November 9, 2020
IT'S ALL IN YOUR HEAD:
What happens when psychedelics make you see God: Drugs like 'shrooms don't just make people hallucinate. They can also help ease anxiety, depression, and other woes--but the effects may be even better when trips get spiritual. (Sarah Scoles, 11/09/20, Popular Science)
In 2010, almost 20 years into his battle with cancer, Martin read about a strange research program. Participants wouldn't take a magic pill that might shrink their tumors in a novel way. No. They'd be getting drug-drugs: Brain scientists wanted to see how hallucinogens that alter thinking patterns and sensory perceptions might affect afflicted people's mental health. "I had always been interested in psychedelics but never had taken any," says Martin, a retired clinical psychologist. "I was terrified that I would mess up."With someone else guiding him, though, the experience seemed less risky. Those someones--scientists in the psychiatry department of Johns Hopkins University--are part of the burgeoning field of psychedelic studies. Recently invigorated by a more permissive regulatory environment, the sector investigates if, how, and why reality-bending substances might help human brains.

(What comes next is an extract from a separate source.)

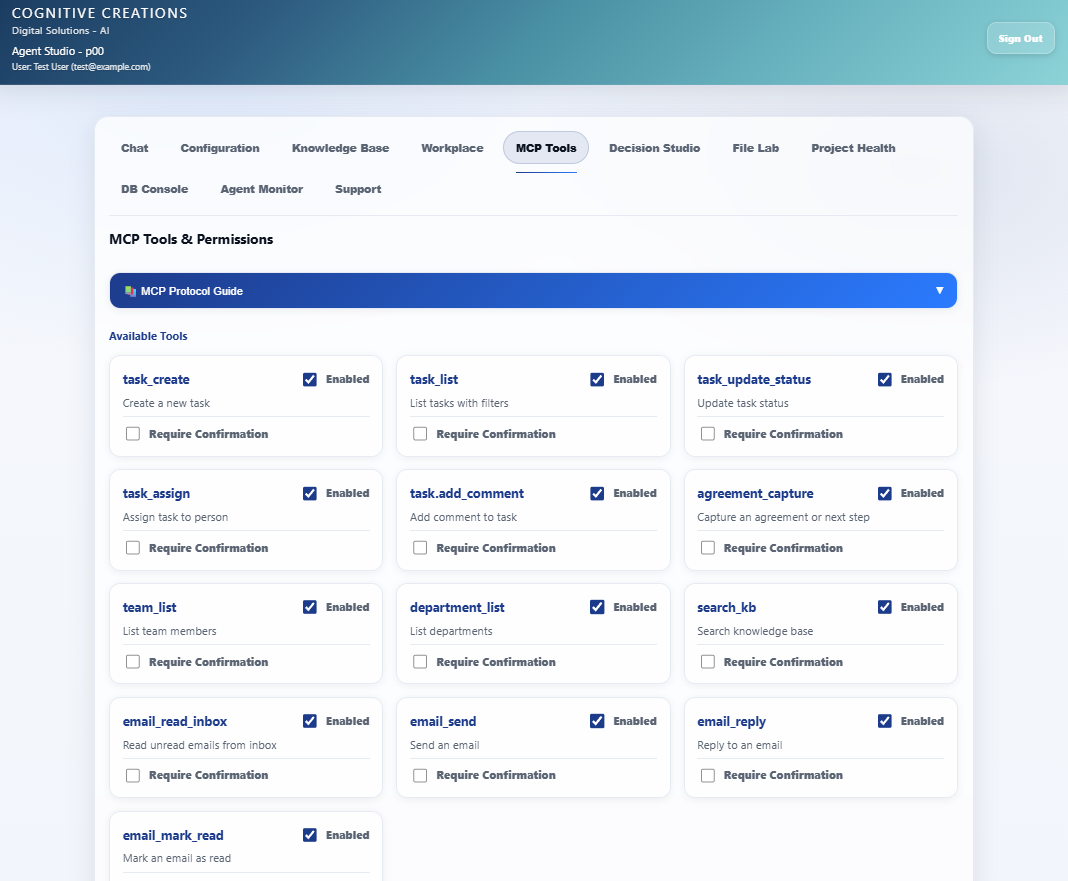
Task: Open the DB Console tab
Action: [x=154, y=189]
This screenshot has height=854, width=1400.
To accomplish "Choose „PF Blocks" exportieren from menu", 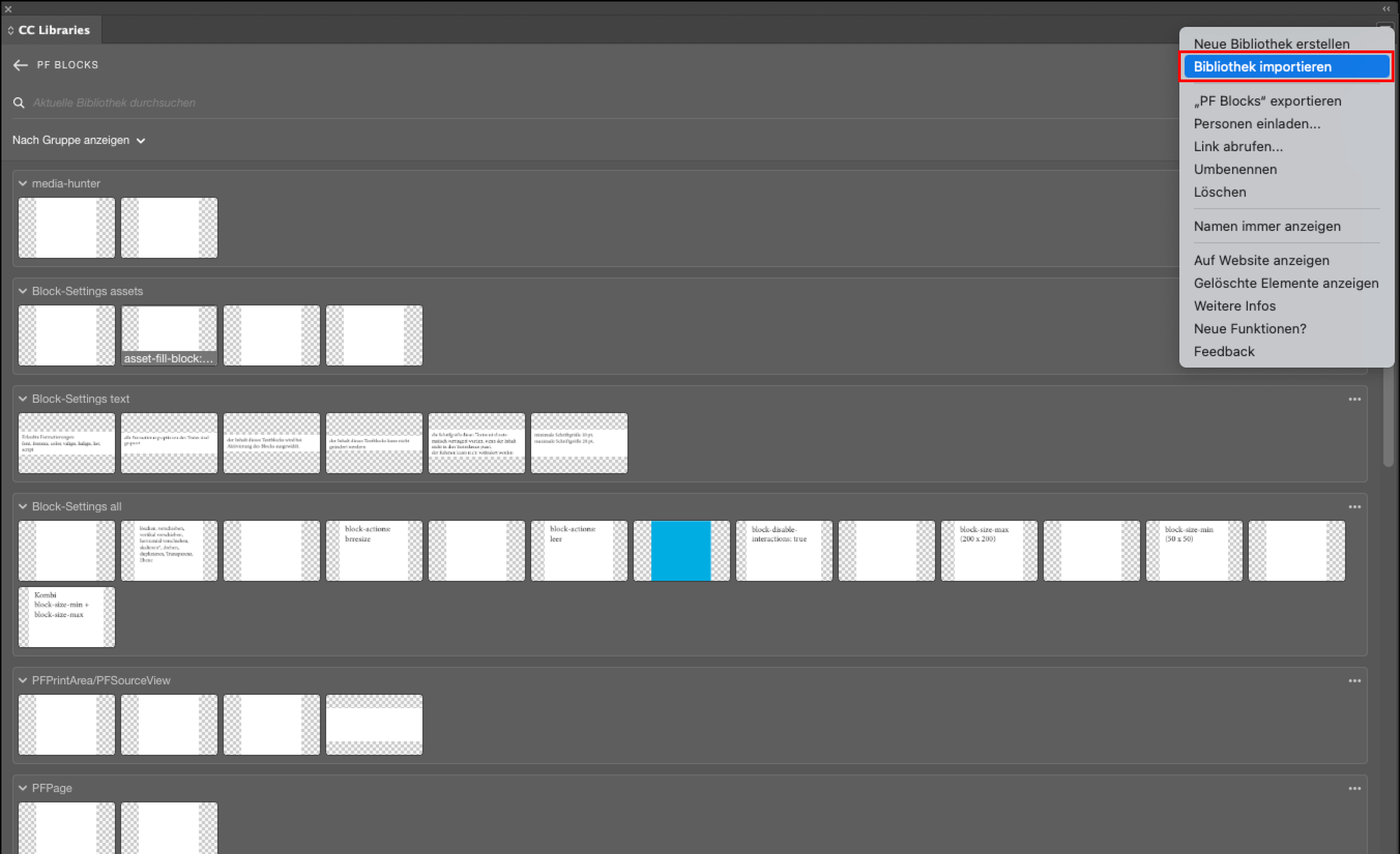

So far, research from all over the world suggests the drugs can break old mental patterns and help fight addiction, alleviate depression, shrink existential fears, and improve relationships.Additionally, investigators have been surprised by another consistent finding: When people have spiritual experiences while tripping, they're even more likely to kick bad habits and be happier or more satisfied with their lives in the long term. The mysterious encounters take many forms. Sometimes people feel they're in the presence of God, or of a more nebulous entity like Ultimate Reality--a higher power that reveals the truth of the universe--or they just feel a novel connectedness to everything from now back to the big bang and beyond. Because of the link between the mystical and the medical, scientists like those at Johns Hopkins are probing why people have transcendent tendencies at all, how that might help our brains, and what it means for how we perceive the world.